The revolving body mounting table (31) to which a revolving ring (7) for revolvingly supporting the (6) is attached is provided with a posture control device (30) capable of tilting freely in front, rear, left and right directions. And rough terrain work vehicle. 2. The work vehicle according to claim 1, wherein the swingable connection mechanism (10) includes a center base frame (2).
Sets of four-bar linkages (11) that connect the left and right endless track frames (4a, 4b) via ball joints (16), respectively
And the center base frame (2) and the left and right endless track frames (4a, 4b) are connected via ball joints (16, 23) respectively. A pair of telescopic swing hydraulic cylinders (20)

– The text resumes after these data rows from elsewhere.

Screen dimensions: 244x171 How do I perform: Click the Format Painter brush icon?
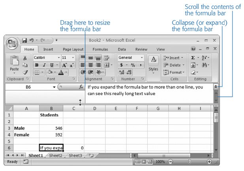pyautogui.click(x=25, y=72)
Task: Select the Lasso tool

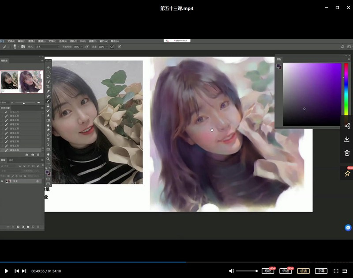Action: [x=48, y=77]
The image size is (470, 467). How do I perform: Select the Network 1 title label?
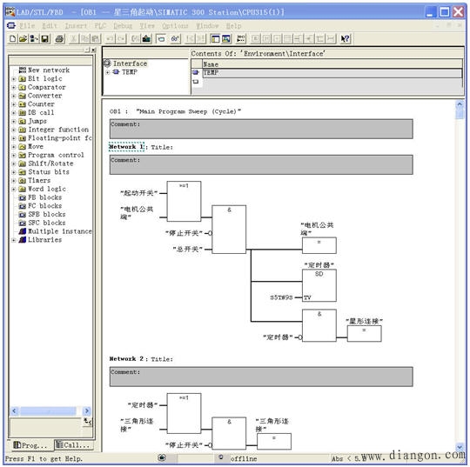[x=127, y=147]
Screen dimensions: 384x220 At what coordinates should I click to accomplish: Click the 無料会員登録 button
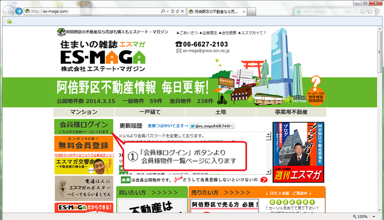point(84,144)
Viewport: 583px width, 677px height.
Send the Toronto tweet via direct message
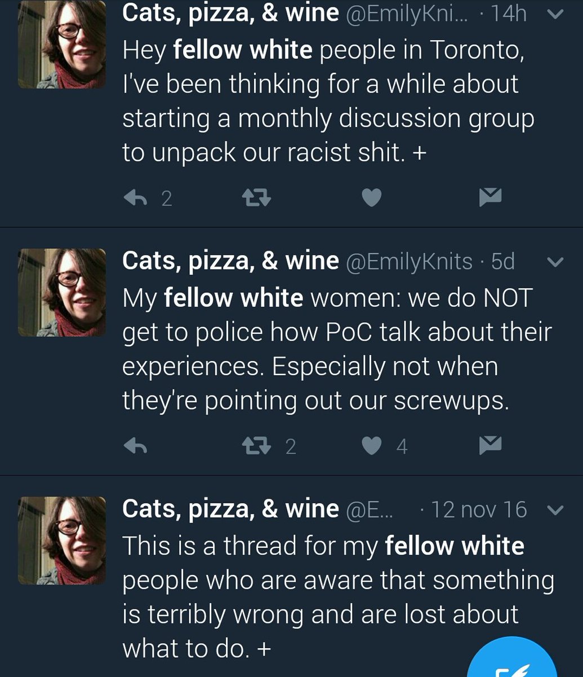click(490, 197)
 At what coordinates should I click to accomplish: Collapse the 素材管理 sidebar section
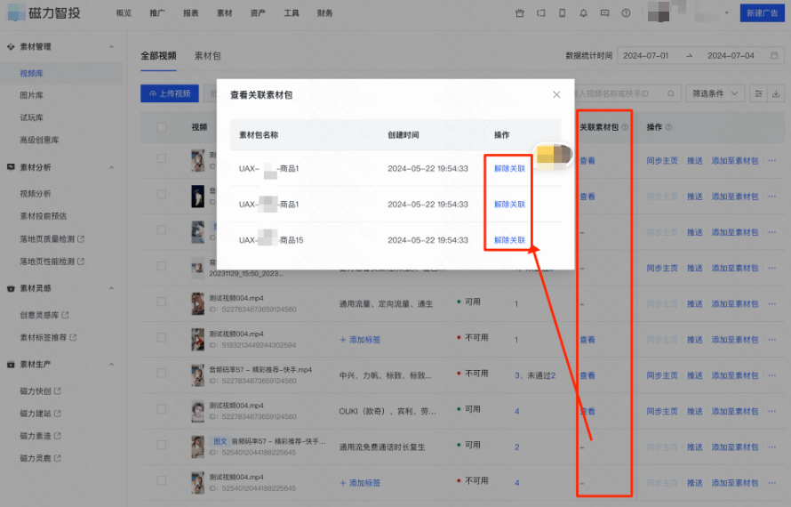tap(111, 46)
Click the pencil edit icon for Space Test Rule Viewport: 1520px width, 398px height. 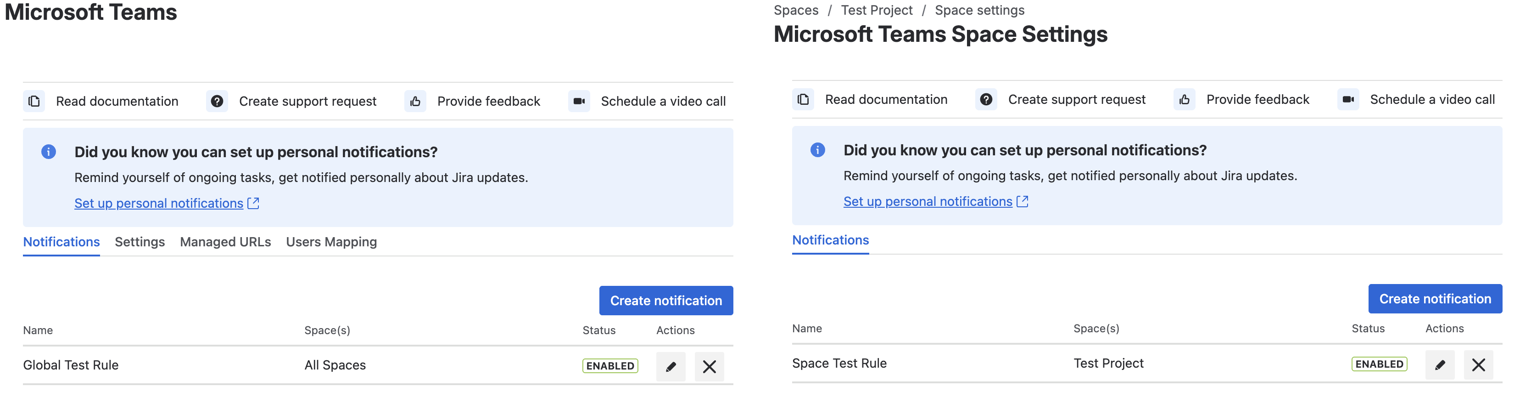pyautogui.click(x=1440, y=365)
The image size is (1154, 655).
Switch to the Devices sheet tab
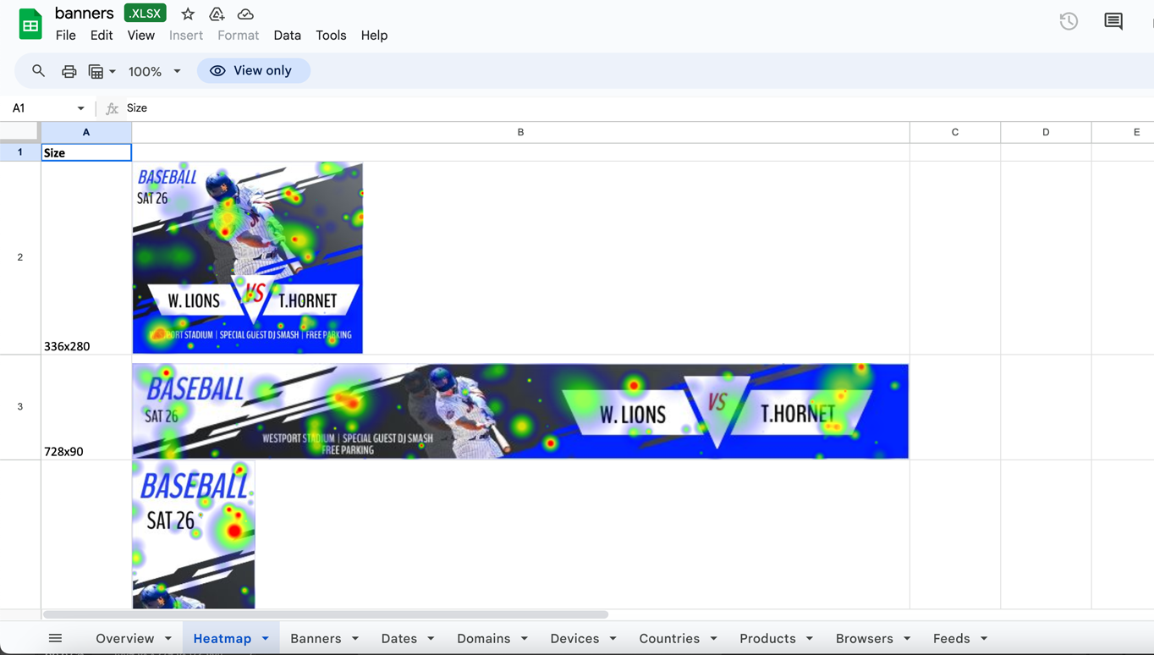[574, 638]
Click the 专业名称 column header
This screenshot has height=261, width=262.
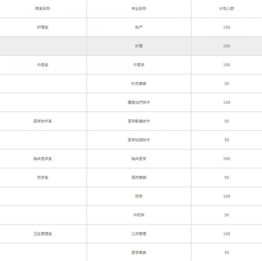tap(139, 9)
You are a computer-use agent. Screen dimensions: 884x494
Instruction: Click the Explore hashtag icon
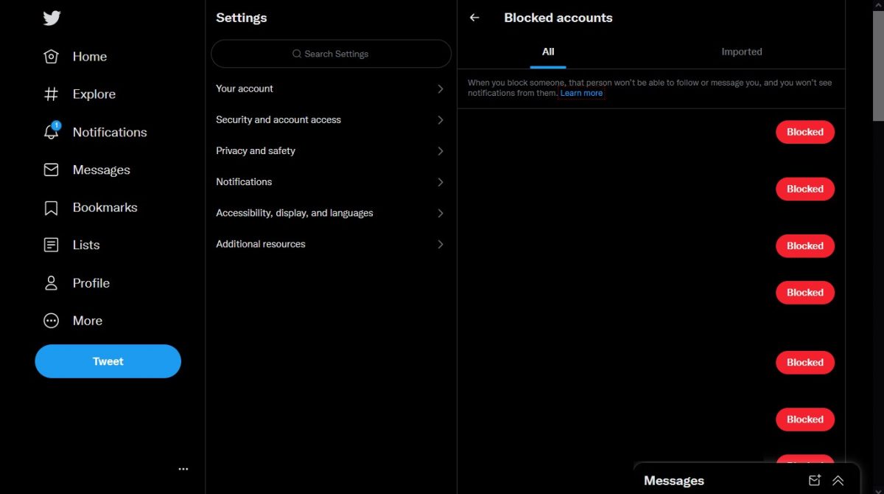point(51,94)
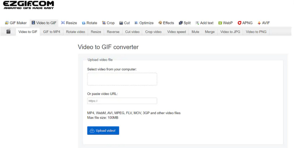The image size is (294, 148).
Task: Select the Resize tool in top menu
Action: tap(69, 23)
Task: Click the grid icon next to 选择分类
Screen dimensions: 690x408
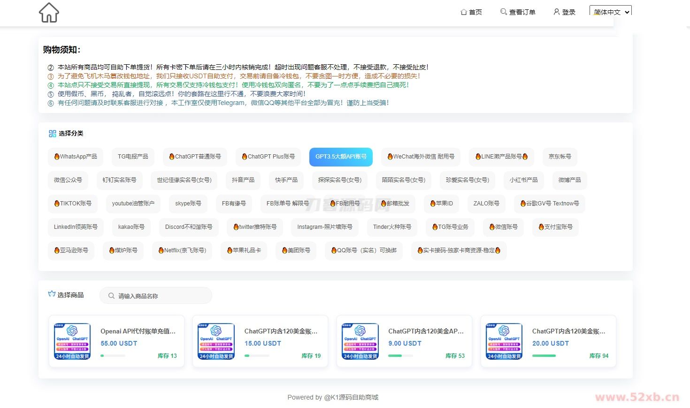Action: (x=52, y=133)
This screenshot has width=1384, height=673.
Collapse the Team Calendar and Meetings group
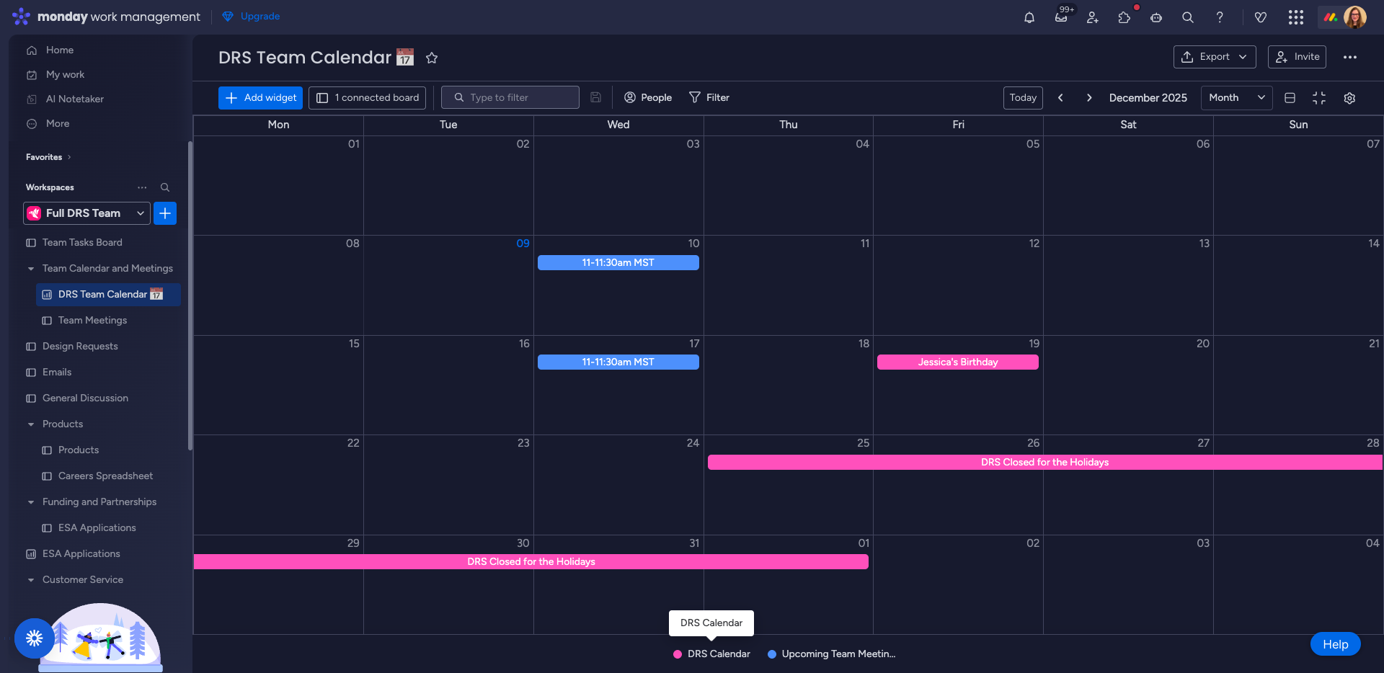tap(30, 268)
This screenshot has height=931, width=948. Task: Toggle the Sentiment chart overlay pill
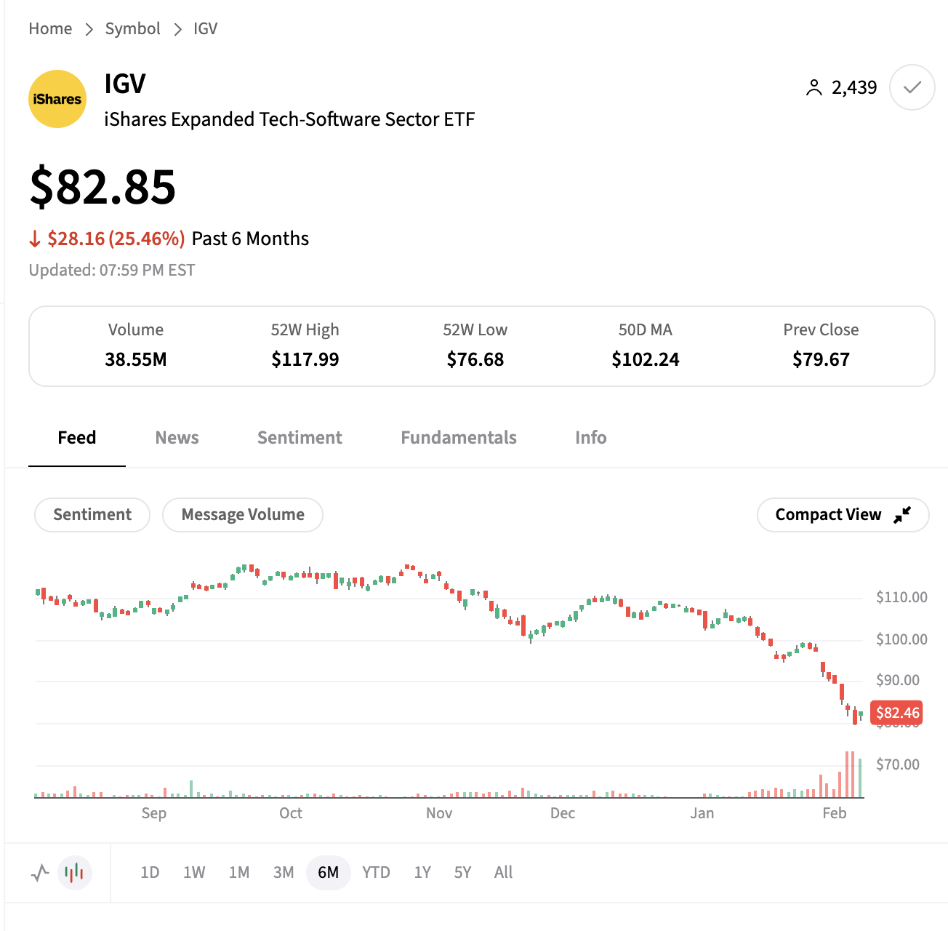[x=92, y=515]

Simultaneous expansion and contraction of the pair of telescopic rocking hydraulic cylinders (20) enables the left and right endless track traveling devices (3a, 3b) to move up and down, respectively, and the pair of telescopic rocking hydraulic cylinders. An uneven terrain vehicle wherein the left and right endless track traveling devices (3a, 3b) can swing up and down, respectively, by the relative expansion and contraction of (20). 3. The irregular terrain vehicle according to claim 2, wherein a horizontal detector (40) attached to the upper swing body (6);
An operating oil pressure detector (41) provided for each swing hydraulic cylinder (20), a horizontal detector (40) and an operating oil pressure detector (41)
And after a predetermined calculation, the attitude control device (30) and / or the respective swing hydraulic cylinder
An uneven terrain vehicle comprising: (20) a controller (44) for outputting a control signal.